6. Exploratory analyses

These analyses were not pre-registered and are only reported in the supplementary materials of the study.

6.1 Sanity checking LMM results (cortical thickness)

Unexpectedly, there was a divergence from the general pattern (vertex-wise measures accounting for the most variance) for morphometricity of age and sex, specifically from cortical thickness measures. Across these two sets of estimates, we found that two lower-dimensional atlases together explained more variance than the vertex-wise measures. Average thickness estimates for age were 29% [21-35%] for DK alone, and 30% [25-36%] for Destrieux alone, but together DK and Destrieux explained 63% [58-68%] which was substantially larger than the vertex-wise estimates of 37% [36-39%]. Note that confidence intervals from the latter two estimates are not overlapping. Similarly, average thickness estimates for sex were 31% [24-38%] for DK alone, 33% [28-38%] for Destrieux alone, but 72% [67-76%] for DK and Destrieux together, compared with only 49% [47-50%] explained by the vertex-wise measurements.

LMMs and LASSO enforce (differing) constraints on the distributions of effect sizes. To test whether those constraints/ model assumptions influenced morphometricity estimates and cross-atlas comparisons, we can fit simple linear regression to see if we find similar variance explained. We focused these analyses on ThickAvg only because this was the only brain measurement type for which we observed unexpected/ unlikely cross-atlases estimates, exceeding the vertex-wise measures.

The plot below contrasts LMM, LM and LASSO estimates to give an overview where estimates presented in the primary analyses may have been over-estimated.

(I realise this code is messy and may be hard to replicate, as I am pooling together information stored in different places that were generated for this study. I apologize.)

wd=getwd()
######################################################################################
############# pool together cross-atlas comparisons
######################################################################################
# read in LRT/LMM results
LRT=read.table(paste0(wd,"/LRT/LRT_results.table"), header=T)
# keep age & sex, ThickAvg only
LRT = LRT[which(LRT$meas == "ThickAvg"),]

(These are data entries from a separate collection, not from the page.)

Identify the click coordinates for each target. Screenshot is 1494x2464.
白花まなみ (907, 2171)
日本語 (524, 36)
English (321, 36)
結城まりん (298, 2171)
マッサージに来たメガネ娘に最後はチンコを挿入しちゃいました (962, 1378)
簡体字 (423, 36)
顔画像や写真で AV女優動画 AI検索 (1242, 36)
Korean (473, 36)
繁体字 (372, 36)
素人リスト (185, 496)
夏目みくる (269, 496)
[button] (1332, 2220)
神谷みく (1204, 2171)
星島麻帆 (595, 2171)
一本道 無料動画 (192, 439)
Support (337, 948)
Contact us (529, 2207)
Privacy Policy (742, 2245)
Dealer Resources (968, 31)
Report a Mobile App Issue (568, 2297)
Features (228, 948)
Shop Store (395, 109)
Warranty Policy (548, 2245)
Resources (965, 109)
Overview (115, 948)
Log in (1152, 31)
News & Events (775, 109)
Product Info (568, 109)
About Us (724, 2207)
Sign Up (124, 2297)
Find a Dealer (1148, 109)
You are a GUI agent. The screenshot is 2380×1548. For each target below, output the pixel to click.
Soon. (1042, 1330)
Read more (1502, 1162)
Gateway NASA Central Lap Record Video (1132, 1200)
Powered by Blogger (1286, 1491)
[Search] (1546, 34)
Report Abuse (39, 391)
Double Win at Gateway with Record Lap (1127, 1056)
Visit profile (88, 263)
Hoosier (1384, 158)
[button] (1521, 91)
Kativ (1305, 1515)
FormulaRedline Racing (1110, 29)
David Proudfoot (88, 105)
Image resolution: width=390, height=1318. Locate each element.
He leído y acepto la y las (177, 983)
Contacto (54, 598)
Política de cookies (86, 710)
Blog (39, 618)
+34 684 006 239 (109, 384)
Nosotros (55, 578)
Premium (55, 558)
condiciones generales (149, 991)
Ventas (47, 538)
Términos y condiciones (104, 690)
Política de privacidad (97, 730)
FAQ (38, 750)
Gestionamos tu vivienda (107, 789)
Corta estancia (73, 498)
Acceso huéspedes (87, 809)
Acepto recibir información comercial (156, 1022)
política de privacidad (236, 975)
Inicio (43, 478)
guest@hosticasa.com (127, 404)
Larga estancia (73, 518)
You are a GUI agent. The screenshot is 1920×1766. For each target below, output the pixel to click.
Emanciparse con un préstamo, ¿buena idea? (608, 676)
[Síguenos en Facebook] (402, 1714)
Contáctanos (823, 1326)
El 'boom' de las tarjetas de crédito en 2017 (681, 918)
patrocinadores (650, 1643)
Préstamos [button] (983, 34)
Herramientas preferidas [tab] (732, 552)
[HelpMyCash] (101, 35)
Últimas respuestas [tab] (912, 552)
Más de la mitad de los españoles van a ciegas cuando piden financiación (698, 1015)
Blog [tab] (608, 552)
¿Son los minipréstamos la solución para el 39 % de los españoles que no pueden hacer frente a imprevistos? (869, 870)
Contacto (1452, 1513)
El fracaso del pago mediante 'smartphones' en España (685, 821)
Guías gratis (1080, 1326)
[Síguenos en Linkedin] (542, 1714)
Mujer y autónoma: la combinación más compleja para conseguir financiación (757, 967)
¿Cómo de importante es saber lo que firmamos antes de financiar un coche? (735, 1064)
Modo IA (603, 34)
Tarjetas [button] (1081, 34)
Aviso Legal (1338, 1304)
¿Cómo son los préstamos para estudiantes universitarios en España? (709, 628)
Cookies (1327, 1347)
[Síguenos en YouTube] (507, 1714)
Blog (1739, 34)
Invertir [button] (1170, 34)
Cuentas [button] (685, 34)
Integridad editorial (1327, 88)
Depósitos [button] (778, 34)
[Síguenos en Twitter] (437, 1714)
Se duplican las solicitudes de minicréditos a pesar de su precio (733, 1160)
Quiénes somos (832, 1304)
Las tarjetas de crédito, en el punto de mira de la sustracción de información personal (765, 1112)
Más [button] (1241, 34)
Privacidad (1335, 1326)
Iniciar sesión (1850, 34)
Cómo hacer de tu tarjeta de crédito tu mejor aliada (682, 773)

###########################################
# read in LM results
setwd(paste0(wd,"/exploratory/cross_atlas LMs"))
files = list.files(pattern = ".table")

# create frame to hold r2 values
names_lm = c("atlas1", "atlas2", "meas", "pheno", "lm_R2")
lm_results = data.frame(matrix(nrow = length(files), ncol = length(names_lm)))
names(lm_results) = names_lm

for(i in files){
  result = read.table(i, header=T)
  
  # get model_R2
  r2=result[which(result$var == "model_R2"),"beta"]
  
  # save results in lm_results
  lm_results[which(files == i),] = c(strsplit(i, "_")[[1]][2:3], strsplit(i, "_")[[1]][4], strsplit(i, "_")[[1]][5], r2)
  

}

# make pretty
lm_results$pheno = stringr::str_remove(lm_results$pheno, pattern = ".table")
lm_results$lm_R2 = as.numeric(lm_results$lm_R2)
###########################################
# merge data.frames
both = merge(LRT, lm_results, by = c("atlas1", "atlas2", "meas", "pheno"))
# keep only columns needed for visualisation
both = both[,c("atlas1", "atlas2", "meas", "pheno", "sum_G", "lm_R2")]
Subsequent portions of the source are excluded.